WikiLeaks officials have attempted to use the media as an intermediary, “but the Defense Department has had no direct contact with WikiLeaks,” Whitman said.
In any event, the Defense Department is not interested in negotiating with the organization, Whitman said, noting that it’s simply against the law to release classified documents. If Defense Department officials participated in trying to sanitize or redact these documents, he said, they still would be guilty of releasing classified documents.
“These documents are property of the United States government,” Whitman said. “The unauthorized release of them threatens the lives of coalition forces, as well as Afghan nationals. All should be returned immediately, they should be removed from the Web, there should be no further posting of them to the Web, and all data bases containing them should be destroyed.”
Defense Department officials are analyzing the leaked documents to try to minimize the risk to coalition forces and to Afghans who worked with the coalition, Whitman said, though he would not get into specifics.

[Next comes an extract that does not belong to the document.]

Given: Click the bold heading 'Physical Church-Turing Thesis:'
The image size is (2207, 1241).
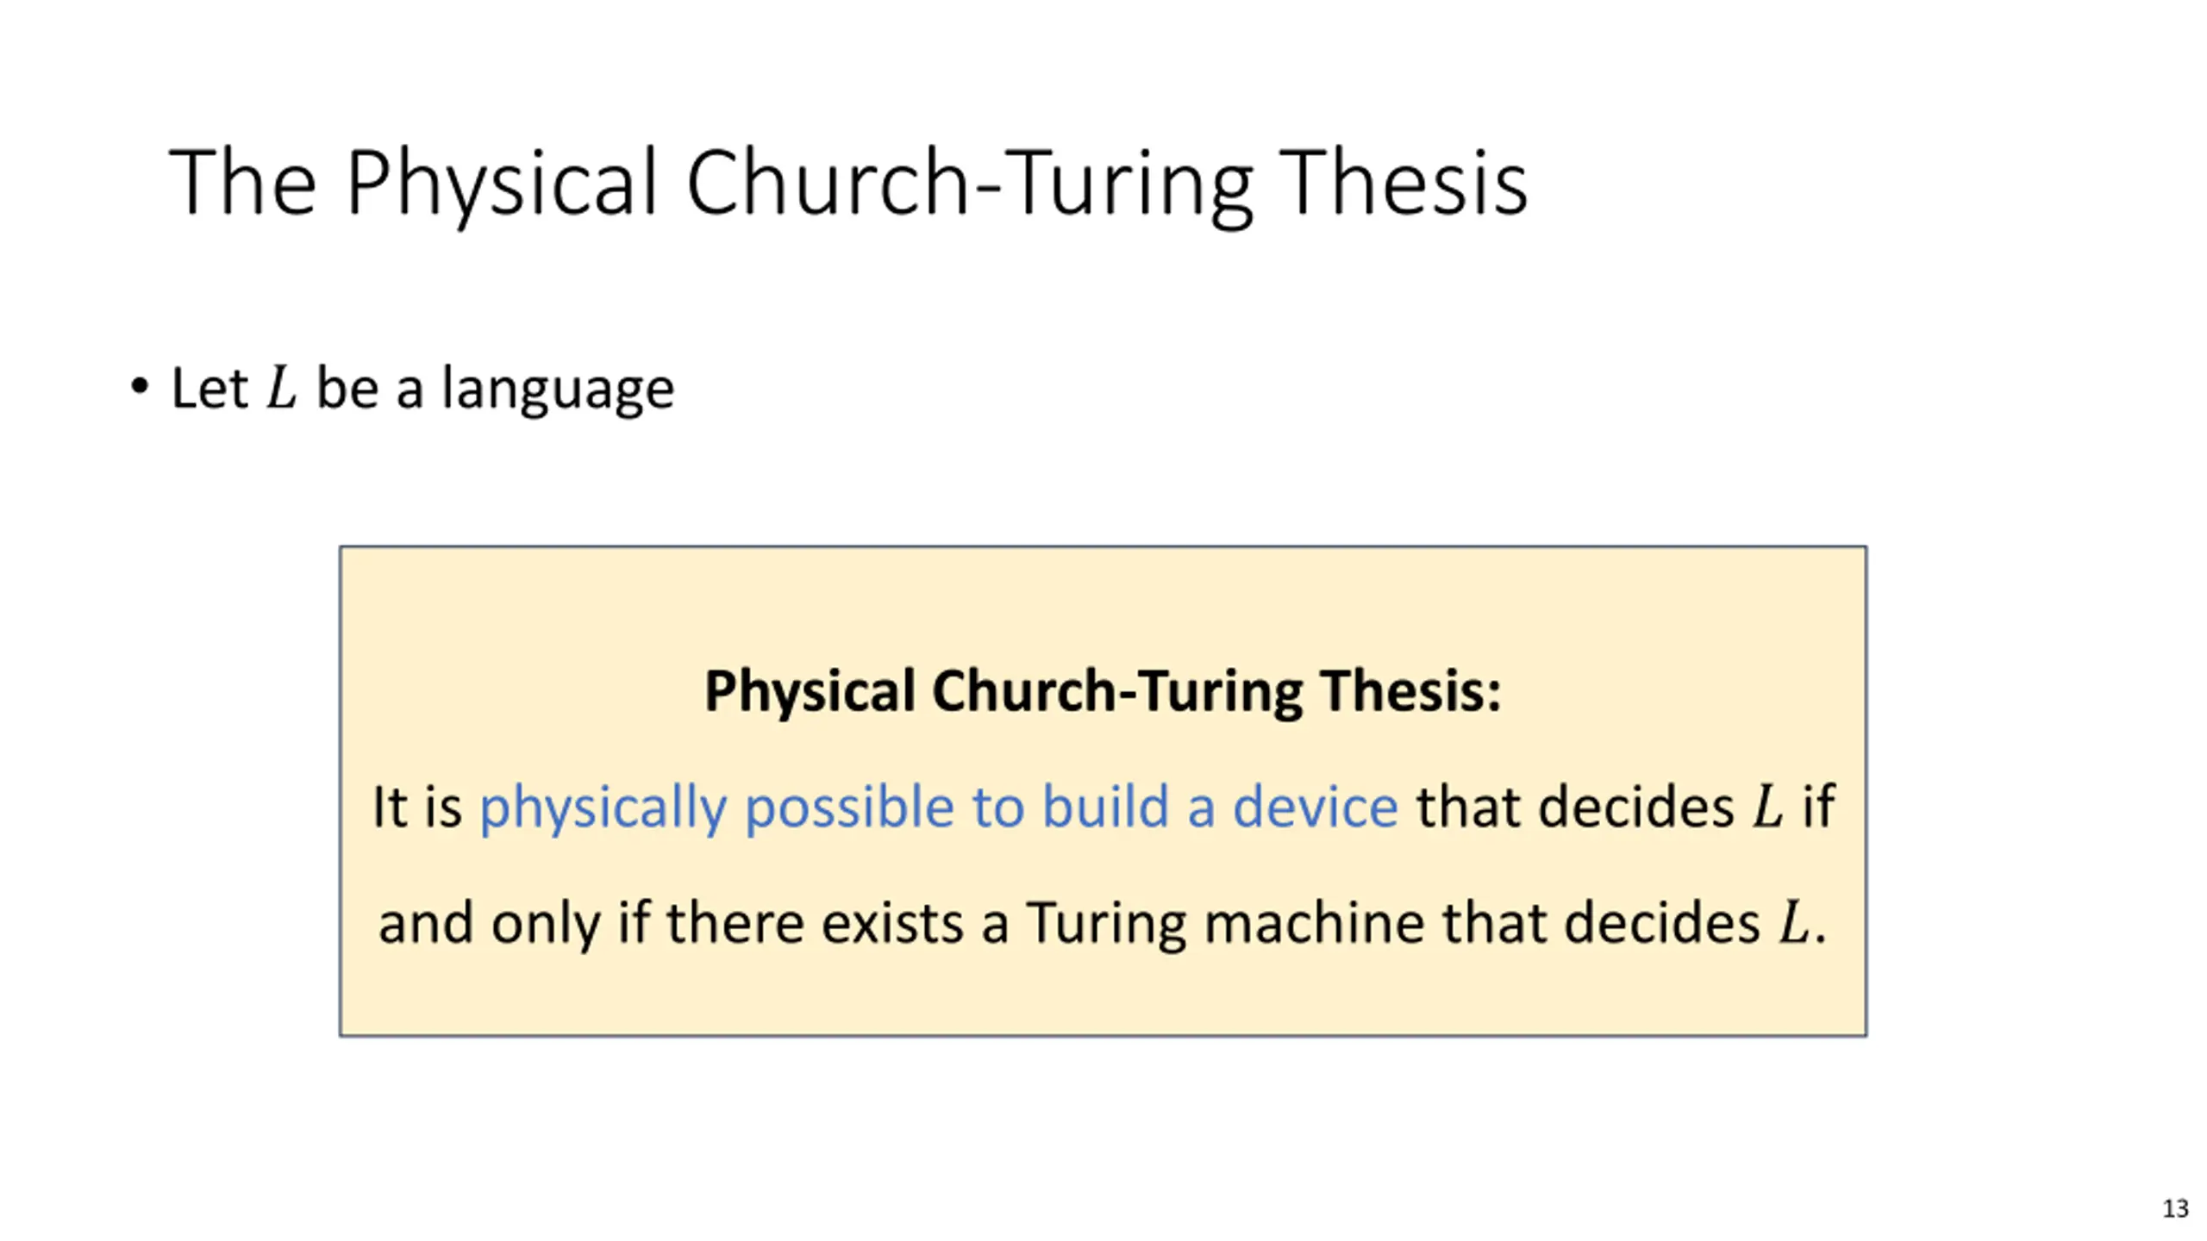Looking at the screenshot, I should [1103, 691].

Another danger of the leaks is the possibility that commands may safeguard information and intelligence so much that those who need it won’t get it, Whitman noted.
“There is a balance to make sure that all the available intelligence is accessible where it needs to be accessible,” Whitman said. “But there should be safeguards, too, to preclude or mitigate instances where people may be acting in an improper, unauthorized or even illegal way.”
Intelligence is a tool that young servicemembers must have to carry out their missions, he added.
“Anything that we do as we assess the situation here and learn lessons from this will always be balanced with the imperative that our forces on the ground need to have access to the best information that we can provide them,” he said.